NYMEX RBOB, ULSD Gain on Rebound in Summer Travel Demand

Liubov Georges
By  Liubov Georges , DTN Energy Reporter

WASHINGTON (DTN) -- Oil futures nearest delivery on the New York Mercantile Exchange and Brent crude traded on the Intercontinental Exchange settled Thursday's session mixed, with RBOB and ULSD futures advancing more than 1.5% supported by low inventory levels in the United States and globally as summer travel demand is seen recovering to pre-pandemic highs despite surging inflation and cost-of-living in many industrialized economies.

U.S. distillate inventories have started to climb seasonally, rising 2 million barrels (bbl) last week to 109 million bbl, which should ease some concerns about low inventory levels. But even with the recent increase, stocks are still at the lowest level since 2005, and they are not rising especially rapidly, which is likely to keep prices on an upward trend.

Stocks usually increase at this time of year as refineries ramp up their crude processing to produce gasoline for the summer driving season. There are also signs the business cycle in the United States has started to slow, weighing on demand for middle distillates that are typically used in construction, manufacturing, and freight shipments. The U.S. Energy Information Administration reported Wednesday demand for middle distillates fell to the second lowest weekly rate this year at 3.65 million barrels per day (bpd) after remaining below 4 million bpd since late March.

Meanwhile, U.S. gasoline inventories fell to the lowest seasonal level in eight years last week according to EIA, as demand for gasoline spiked above 9.1 million bpd. Despite sky-high prices at the pump, there are no signs of visible change in U.S. driving behaviors, with the seasonal uptick in summer fuel demand seen on track with previous years. Goldman Sachs economists forecast gasoline prices will need to go much higher from where they are now to have a meaningful impact on demand. The bank warned of likely price spikes and fuel shortages this summer as China hums towards reopening its economy and the European Union turns down imports of Russian oil and refined fuels.

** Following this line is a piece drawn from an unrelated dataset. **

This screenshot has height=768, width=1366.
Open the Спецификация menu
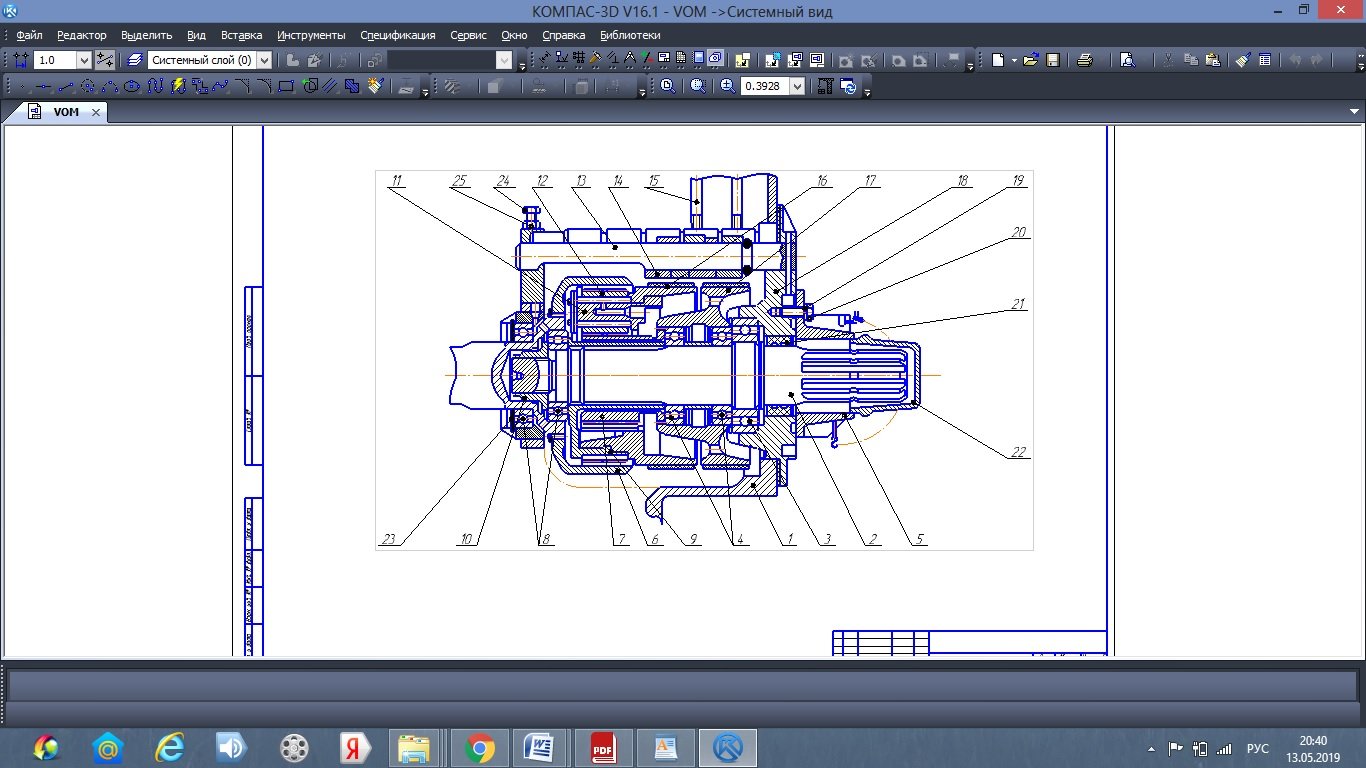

Despite headwinds for the eurozone economy, the tourism sector continues to shine bright which should lend a boost to jet fuel consumption. Oxford Economics, using a high-frequency tourism tracker, suggests EU overnight stays in May have recovered to pre-pandemic levels, pointing to a strong holiday season despite a growing cost-of-living crisis. This brings some upside to otherwise negatively skewed risk in the Eurozone. Pent-up demand for travel among households after two years of pandemic seems to be trumping concerns over inflation, joining with expectations of a rotation in spending away from goods to services in 2022.

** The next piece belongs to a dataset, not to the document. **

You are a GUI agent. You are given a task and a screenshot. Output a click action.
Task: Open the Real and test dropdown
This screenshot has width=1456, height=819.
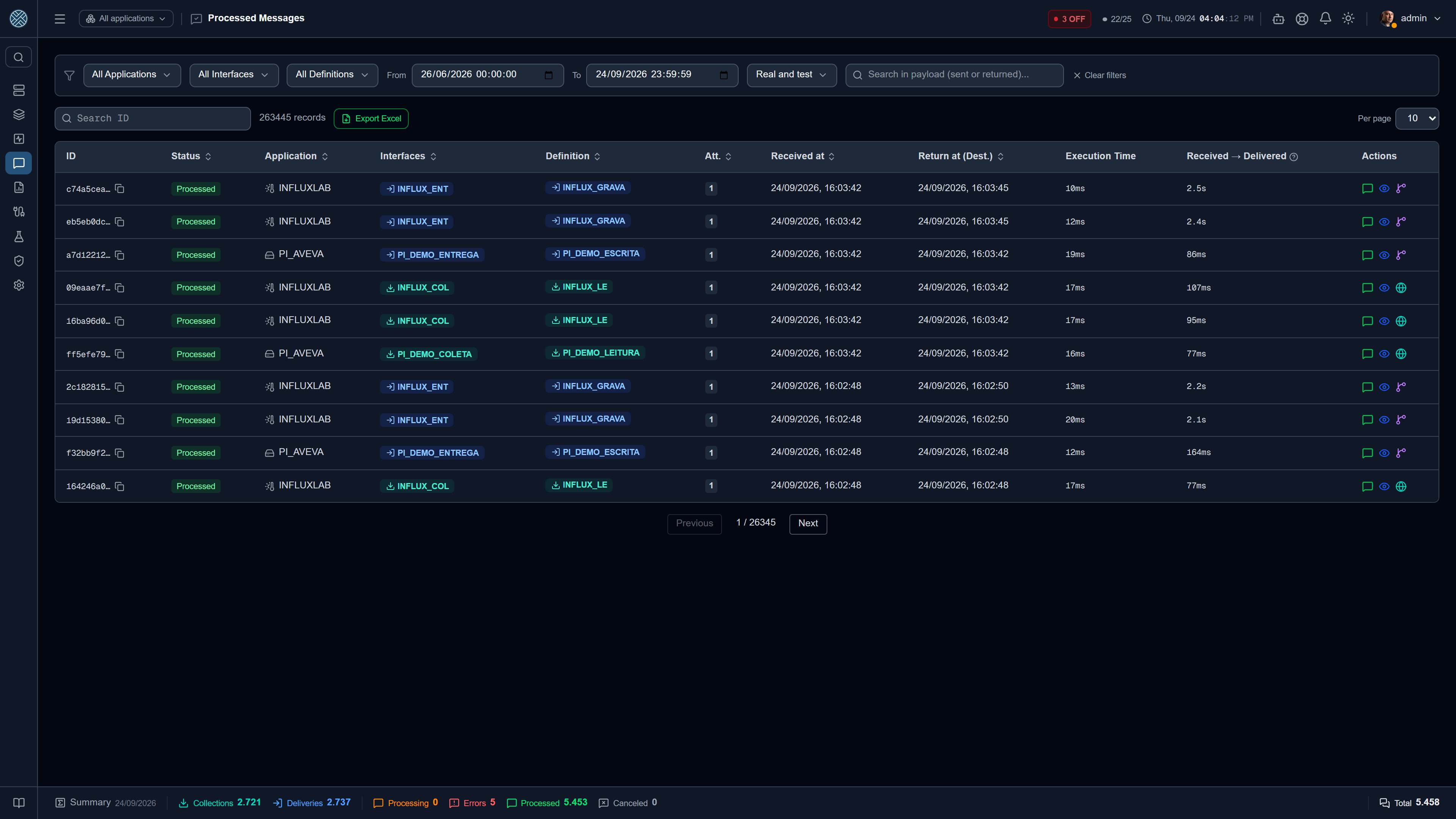pyautogui.click(x=791, y=75)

Potentially weighing on the crude complex Thursday afternoon are fresh COVID-19 curbs in Shanghai, where a reopening from a three-month lockdown had only recently occurred. Shanghai will lockdown seven districts this weekend, restricting movement for millions of people to conduct mass COVID-19 testing after discovering nine cases. The moves are raising concern that the city's reopening is backsliding as officials fear a resurgence of infection after social and economic activity resumed. Residents face the risk of being confined to their homes for another two weeks if any infections are discovered during mass testing, in line with China's COVID zero policy. In the capital Beijing, which has been struggling with long but low-level COVID flareups, authorities ordered a tightening of rules again after a bar cluster ended a five-day streak of zero community spread.

Analysts predict China will be stuck in a slowly evolving loop as it sticks to its zero-COVID policy, making a strong rebound in its economy virtually impossible. Overnight trade data out of China showed crude oil imports fell 1.7% from a year ago over the January to May period, highlighting a drop in oil demand as Beijing restricts mobility for its people.

At settlement, NYMEX West Texas Intermediate for July delivery fell $0.60 to $121.51 bbl, while international crude benchmark Brent contract for August declined to $123.07 bbl. NYMEX RBOB July contract gained 5.43 cents to $4.2762 gallon and ULSD July futures increased 8.94 cents to $4.4037 gallon.